12 Client’s Warranties & Indemnity
(1) The Client is responsible for ensuring that it owns all rights required to have the advertising media published.
(2) The Client agrees, within the scope of the Advertising Order, to indemnify FranchisePORTAL in respect of all claims arising from third parties resulting from a violation of a legal regulation, including any legal defence costs arising from this, upon first demand.
(3) The Client acknowledges and agrees to act in good faith and support FranchisePORTAL and to provide it with information and documents for its legal defence against a third party.
(4) Throughout the term of the Contract, the Client shall grant FranchisePORTAL all non-exclusive rights of use, ancillary copyright and other rights needed to carry out the Advertising Order, in particular the right to copy, distribute, transmit and send data as well as extract data from a database and retrieve data. The above-mentioned rights shall, for all cases, be granted without geographical limitation and authorise the advertisement to be published using all known technological methods and in all known media forms.
13 Final Provisions
(1) Place of fulfilment and the only place of jurisdiction in the event of any dispute resulting from or in connection with a Client’s Advertising Order shall be Cologne (Germany). FranchisePORTAL, however, reserves the right to file a suit in the city where the Client is based.

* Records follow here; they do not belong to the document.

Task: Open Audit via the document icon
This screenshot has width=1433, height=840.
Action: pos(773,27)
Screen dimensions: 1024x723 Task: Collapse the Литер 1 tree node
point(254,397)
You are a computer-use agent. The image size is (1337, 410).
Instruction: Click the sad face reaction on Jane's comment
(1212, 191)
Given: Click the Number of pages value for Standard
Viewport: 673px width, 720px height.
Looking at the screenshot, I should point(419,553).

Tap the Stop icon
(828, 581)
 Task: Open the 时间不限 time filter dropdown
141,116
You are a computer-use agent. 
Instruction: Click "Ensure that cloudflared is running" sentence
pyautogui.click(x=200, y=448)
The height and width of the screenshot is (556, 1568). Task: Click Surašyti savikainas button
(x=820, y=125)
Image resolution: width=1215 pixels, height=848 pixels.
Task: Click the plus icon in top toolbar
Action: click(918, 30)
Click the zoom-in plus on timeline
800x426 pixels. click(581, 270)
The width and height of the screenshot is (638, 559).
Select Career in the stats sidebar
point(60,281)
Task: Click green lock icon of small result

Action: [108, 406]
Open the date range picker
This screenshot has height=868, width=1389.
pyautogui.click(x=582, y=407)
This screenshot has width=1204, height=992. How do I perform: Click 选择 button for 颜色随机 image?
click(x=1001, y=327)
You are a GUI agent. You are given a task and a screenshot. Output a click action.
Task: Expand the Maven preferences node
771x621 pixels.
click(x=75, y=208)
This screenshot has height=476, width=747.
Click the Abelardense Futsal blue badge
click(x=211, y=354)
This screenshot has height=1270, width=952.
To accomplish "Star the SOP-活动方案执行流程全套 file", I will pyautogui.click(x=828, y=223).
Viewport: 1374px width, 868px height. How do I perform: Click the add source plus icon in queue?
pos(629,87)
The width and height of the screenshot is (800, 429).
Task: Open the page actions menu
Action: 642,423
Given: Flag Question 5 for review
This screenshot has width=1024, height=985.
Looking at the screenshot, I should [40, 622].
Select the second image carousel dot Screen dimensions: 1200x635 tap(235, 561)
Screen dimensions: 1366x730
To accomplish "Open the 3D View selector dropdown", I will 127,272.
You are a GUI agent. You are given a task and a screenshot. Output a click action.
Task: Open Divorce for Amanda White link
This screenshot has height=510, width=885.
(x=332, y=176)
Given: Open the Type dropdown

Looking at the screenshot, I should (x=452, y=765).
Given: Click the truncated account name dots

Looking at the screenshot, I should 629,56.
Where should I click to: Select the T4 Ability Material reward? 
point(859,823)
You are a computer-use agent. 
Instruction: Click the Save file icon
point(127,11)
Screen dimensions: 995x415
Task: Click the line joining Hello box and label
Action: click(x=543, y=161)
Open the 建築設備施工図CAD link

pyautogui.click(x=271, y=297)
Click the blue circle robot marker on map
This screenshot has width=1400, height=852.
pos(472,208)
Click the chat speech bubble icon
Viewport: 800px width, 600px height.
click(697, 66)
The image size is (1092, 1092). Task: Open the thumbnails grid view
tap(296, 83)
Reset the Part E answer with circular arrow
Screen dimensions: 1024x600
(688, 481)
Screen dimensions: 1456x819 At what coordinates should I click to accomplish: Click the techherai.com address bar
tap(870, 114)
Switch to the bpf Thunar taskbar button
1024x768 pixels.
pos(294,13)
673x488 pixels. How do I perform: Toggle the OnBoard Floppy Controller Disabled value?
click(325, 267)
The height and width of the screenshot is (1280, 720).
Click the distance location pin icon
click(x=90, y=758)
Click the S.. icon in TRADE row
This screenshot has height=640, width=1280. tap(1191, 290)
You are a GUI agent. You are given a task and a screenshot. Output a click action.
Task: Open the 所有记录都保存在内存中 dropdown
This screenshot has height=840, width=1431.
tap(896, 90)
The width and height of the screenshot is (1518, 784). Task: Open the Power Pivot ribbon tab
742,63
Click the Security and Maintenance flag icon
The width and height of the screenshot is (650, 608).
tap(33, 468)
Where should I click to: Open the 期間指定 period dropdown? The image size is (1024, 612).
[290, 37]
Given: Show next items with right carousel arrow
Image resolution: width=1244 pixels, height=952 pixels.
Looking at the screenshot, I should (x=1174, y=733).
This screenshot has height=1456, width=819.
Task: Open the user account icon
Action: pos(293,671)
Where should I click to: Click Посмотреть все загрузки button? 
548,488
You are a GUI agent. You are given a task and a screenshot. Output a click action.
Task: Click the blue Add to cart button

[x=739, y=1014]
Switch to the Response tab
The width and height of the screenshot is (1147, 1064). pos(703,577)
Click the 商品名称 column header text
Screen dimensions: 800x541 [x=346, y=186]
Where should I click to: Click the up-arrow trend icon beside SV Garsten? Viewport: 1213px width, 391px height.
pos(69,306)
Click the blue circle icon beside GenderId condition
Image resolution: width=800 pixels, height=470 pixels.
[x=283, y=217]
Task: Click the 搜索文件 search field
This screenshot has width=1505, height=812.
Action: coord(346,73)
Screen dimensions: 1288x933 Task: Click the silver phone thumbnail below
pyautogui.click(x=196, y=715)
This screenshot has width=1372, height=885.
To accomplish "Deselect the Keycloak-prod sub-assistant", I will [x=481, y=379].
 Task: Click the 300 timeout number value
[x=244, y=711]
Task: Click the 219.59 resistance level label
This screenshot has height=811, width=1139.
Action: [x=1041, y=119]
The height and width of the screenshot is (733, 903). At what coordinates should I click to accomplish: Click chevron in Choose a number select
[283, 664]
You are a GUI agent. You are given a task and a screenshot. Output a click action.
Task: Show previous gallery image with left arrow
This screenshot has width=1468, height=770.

(2) These Advertiser Terms & Conditions shall be governed exclusively in accordance with the laws of the Federal Republic of Germany to the exclusion of the UN Convention on Contracts for the International Sale of Goods.
(3) FranchisePORTAL reserves the right to amend these Advertiser Terms & Conditions at any time. The Client shall be notified of such changes in writing in good time. It shall be deemed that the Client has accepted the amendments, if it does not object to the amendments within 14 days of receiving the notification letter.
(4) Should individual provisions of these Advertiser Terms & Conditions be or become invalid, the other provisions will remain in force. In such a case, the invalid provision shall be replaced by a provision – also if necessary via a justified reduction – that shall reflect as closely as possible the economic intent of the provision to be substituted. The same is true should an unintended omission be found whilst carrying out the Advertising Order.